I guess you now have better understanding of why people are still interested in solving morality and politics and meaning, without delegating these problems to an ASI.
No, I don’t think so.
Except that the most likely candidate for becoming a dictator is not me, you or @samuelshadrach, nor a random or ordinary human, but people like CEOs of AGI companies or high-level USG or PRCG officials who are more willing to disregard the intents of ordinary humans. In addition, before the rise of the AGI it was hard to have much power without relying on capable humans. And after the AGIs appear, the Intelligence Curse could, for example, allow North Korea’s leaders to let a large fraction of its population starve to death and forcibly sterilises the rest, except for about 10k senior government officials (no, seriously, this was made up by @L Rudolf L, NOT by me!)

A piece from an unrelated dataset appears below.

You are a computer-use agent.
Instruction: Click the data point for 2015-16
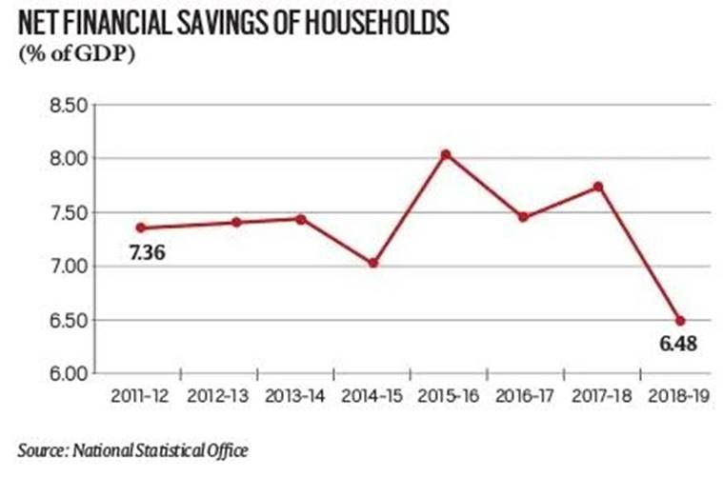tap(446, 154)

I suspect that this is an important case AGAINST alignment to such amoral targets being possible. Moreover, I have written a scenario where the AI rebels against misaligned usages, but still decides to help the humans and succeeds in doing so.
I did address this in my post. My answer is that bad people having power is bad, but its not a complicated philosophical problem. If you think Sam Altman’s CEV being actualized would be bad, you should try to make it not happen. Like: if you are a soybean farmer, and one presidential candidate is gonna ban soybeans, you should try to make them not be elected.